Now, let’s think about what this looks like for AI algorithms. First, it seems pretty obvious that taking these tests would do little to discriminate among worse and better algorithms. Tests use a pretty narrow set of task formats, and it is easy to over-optimize to those formats. I’m frankly more impressed by ChatGPT’s performance on ill-structured chatbot interactions with humans than I am with its ability to nail a standardized test. They are called standardized tests for a reason; they are very well-defined and predictable in structure and content. Why would anyone believe that an AI algorithm or model that performs well on standardized tests is a more powerful or better model than one that can handle a wide variety of challenging yet non-standardized tasks?

And as for the specific-test-to-general-knowledge inference, what I termed the validity problem, it seems that AI is more like the housepainter from Seattle than we care to admit. He was a great conversant on physics, yet no one would mistake him for a university physicist. My mentor in graduate school, Andy DiSessa, described expert physics knowledge as having a very precise structure; true experts can traverse the connections from more superficial answers back to foundational principles. They have a very well-organized topology of a very large number of pieces of knowledge and there principles that organize the nature and types of connections within their knowledge base mirror the epistemology of physics. They allow the expert to confirm that a specific application of physics is well-grounded in foundational principles, and for the expert to provide deeper and deeper explanations. This is where the housepainter from Seattle quickly came up short.

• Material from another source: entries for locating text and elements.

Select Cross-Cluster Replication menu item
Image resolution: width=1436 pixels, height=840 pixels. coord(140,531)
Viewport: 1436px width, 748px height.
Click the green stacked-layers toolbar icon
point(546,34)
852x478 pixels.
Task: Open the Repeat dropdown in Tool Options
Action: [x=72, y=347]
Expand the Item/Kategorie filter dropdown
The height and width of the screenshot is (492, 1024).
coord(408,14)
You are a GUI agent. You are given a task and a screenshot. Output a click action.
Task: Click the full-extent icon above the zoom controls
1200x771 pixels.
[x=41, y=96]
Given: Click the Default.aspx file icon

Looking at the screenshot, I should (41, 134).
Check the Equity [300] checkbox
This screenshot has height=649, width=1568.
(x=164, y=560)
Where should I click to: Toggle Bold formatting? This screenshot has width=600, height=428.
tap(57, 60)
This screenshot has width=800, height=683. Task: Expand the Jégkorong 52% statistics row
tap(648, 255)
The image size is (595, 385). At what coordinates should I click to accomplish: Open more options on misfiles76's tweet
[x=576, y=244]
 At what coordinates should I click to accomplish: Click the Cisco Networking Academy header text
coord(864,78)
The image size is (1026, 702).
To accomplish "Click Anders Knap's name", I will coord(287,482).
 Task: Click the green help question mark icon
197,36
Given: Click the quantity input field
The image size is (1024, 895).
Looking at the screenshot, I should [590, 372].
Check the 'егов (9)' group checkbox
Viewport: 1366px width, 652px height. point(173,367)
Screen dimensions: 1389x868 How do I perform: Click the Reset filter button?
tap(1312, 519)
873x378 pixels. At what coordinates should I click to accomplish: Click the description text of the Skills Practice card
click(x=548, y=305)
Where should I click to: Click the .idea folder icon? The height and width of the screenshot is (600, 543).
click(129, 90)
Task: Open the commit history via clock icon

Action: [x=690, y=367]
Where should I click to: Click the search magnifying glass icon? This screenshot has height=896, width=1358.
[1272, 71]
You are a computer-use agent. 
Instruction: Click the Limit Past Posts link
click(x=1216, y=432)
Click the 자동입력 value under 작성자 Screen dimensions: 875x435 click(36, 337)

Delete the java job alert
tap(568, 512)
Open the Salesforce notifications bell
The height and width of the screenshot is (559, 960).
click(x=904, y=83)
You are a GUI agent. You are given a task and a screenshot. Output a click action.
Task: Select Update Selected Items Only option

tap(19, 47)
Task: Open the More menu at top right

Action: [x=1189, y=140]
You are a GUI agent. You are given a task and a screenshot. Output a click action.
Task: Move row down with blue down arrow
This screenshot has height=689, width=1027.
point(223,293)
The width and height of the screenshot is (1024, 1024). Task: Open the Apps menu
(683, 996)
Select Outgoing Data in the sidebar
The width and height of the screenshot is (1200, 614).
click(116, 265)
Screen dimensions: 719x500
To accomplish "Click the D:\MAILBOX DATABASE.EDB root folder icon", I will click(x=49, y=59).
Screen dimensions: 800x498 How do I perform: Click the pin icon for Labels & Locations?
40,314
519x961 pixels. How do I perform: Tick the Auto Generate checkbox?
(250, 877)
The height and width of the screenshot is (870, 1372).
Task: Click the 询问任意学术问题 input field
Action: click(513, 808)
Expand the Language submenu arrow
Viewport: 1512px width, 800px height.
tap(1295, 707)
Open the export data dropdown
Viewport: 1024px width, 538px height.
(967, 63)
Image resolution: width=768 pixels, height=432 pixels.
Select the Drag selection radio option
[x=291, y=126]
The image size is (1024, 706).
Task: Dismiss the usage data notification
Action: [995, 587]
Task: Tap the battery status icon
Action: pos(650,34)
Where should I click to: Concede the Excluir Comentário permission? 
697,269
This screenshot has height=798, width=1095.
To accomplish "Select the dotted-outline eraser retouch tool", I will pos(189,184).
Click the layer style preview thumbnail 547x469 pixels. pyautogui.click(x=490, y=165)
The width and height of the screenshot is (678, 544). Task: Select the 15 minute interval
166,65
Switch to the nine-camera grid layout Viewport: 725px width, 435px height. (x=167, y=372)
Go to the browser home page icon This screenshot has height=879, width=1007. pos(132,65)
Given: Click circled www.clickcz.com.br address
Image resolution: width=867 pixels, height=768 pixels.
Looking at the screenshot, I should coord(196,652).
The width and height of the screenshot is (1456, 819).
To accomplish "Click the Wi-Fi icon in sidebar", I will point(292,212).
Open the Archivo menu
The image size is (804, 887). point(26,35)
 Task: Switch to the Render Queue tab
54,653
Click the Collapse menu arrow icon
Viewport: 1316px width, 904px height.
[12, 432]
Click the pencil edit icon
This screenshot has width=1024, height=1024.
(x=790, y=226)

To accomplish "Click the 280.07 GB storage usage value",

Today’s large language models have a different epistemology, one based on the sequential connectivity of word frequencies in sentences. I have no idea how we go from sequential word frequencies (a horizontal topology) to the applied-to-axiomatic structure that characterizes expertise (a vertical topology). But I am sure we are not there yet. And thus passing a human test is not a valid indication that the AI model or algorithm is developing knowledge like that of a human expert. Today’s generative AI is more like the housepainter from Seattle than we care to admit, and the news stories about AI models passing tests do a disservice by trivializing the nature of expertise in a domain.

My recommendations:

Computer scientists should take the lead in informing people that human exams are not good ways to measure the strengths of AI algorithms or models.
Computer scientists must also take the lead in informing people that the comparison of AI to people by way of score rankings on human exams is a faulty comparison.
Finally, learning scientists like me should take the lead in helping people think about how to improve human assessment now that we have more powerful machines. Old tests are not sacred cows; they were simply the best available proxies we had for a person’s general knowledge, skills, and abilities in a domain. Although educators use long-standing formats for exams, the science of building assessments of human skill has advanced massively in the past decades, and we’re well poised to help educators to create new exams to measure the abilities of humans as they work with powerful tools to solve challenging problems.

Jeremy Roschelle is Executive Director of Learning Sciences Research at Digital Promise and a Fellow of the International Society of the Learning Sciences.